We'll definitely be on the look out for these types of customers going forward
- and the cost definitely outweighs any sales we would get from these toxic
customers.

------
andrew_wc_brown
The customer did sound like a hassle, but by the sound of the author I think
he could have admitted ways he could have improved his customer support.

\- Multiple Questions that Can Be Answered from Your Website

Improve the accessibility of the questions, educate the lead/customer on its
location.

\- Asking for a discount

Whether you like to haggle or not, there are people that think part of the
buying process requires a haggle. Have a trivial bonus you can award to your
haggler so they feel like a winner.

\- Carpet bombing info@ sales@ questions@ support@ and etc..
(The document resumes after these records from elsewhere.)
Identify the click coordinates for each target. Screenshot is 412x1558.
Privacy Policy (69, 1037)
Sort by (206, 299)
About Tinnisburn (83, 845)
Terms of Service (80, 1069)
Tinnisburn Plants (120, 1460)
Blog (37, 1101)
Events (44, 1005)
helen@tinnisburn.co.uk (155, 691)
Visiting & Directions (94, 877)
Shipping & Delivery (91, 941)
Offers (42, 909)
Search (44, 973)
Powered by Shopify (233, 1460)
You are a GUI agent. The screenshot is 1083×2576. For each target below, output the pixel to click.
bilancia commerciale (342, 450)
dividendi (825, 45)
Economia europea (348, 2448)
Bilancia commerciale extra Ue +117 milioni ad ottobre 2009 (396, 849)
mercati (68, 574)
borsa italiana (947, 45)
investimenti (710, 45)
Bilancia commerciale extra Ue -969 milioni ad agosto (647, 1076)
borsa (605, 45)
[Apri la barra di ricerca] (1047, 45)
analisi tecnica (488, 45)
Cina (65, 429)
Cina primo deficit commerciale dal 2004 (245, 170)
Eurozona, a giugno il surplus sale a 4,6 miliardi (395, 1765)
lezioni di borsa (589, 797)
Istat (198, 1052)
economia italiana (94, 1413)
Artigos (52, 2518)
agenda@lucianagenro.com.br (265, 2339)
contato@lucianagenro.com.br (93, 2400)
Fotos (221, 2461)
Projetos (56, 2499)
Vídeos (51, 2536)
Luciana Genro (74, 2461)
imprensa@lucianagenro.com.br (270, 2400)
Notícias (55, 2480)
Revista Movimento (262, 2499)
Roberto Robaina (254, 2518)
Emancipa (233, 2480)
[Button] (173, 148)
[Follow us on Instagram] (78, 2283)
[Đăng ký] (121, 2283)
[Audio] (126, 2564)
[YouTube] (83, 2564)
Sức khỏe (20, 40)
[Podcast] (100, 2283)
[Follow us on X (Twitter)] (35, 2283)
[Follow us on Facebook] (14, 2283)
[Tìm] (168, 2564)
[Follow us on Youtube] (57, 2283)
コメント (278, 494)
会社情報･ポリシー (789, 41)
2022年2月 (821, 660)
These emails are impersonal, people want to talk to real people. If you aren't
a big company use your name or if you want a generic account that everyone can
use just make up a name: jason@yourcompany.com

\- Calling your cellphone multiple times

If you don't want to phone support. Don't list your cellphone on your website.
If you have to list a number go buy one that goes to an answering machine.

\- Email Ping Pong

If you're lead/customer is getting frustrated with every back paddle of an
email you send back its possible you aren't communicating in a way they
understand or your not giving them an answer they'd accept. You don't have to
give them the answer they want just one they get.

------
OldSchool
Right-on! These scenarios are sadly straight out of real day-to-day life in a
successful business.

The colleague one is classic, or worse yet, you're called by the 'expert'
himself who trivializes your product yet somehow is calling to buy it.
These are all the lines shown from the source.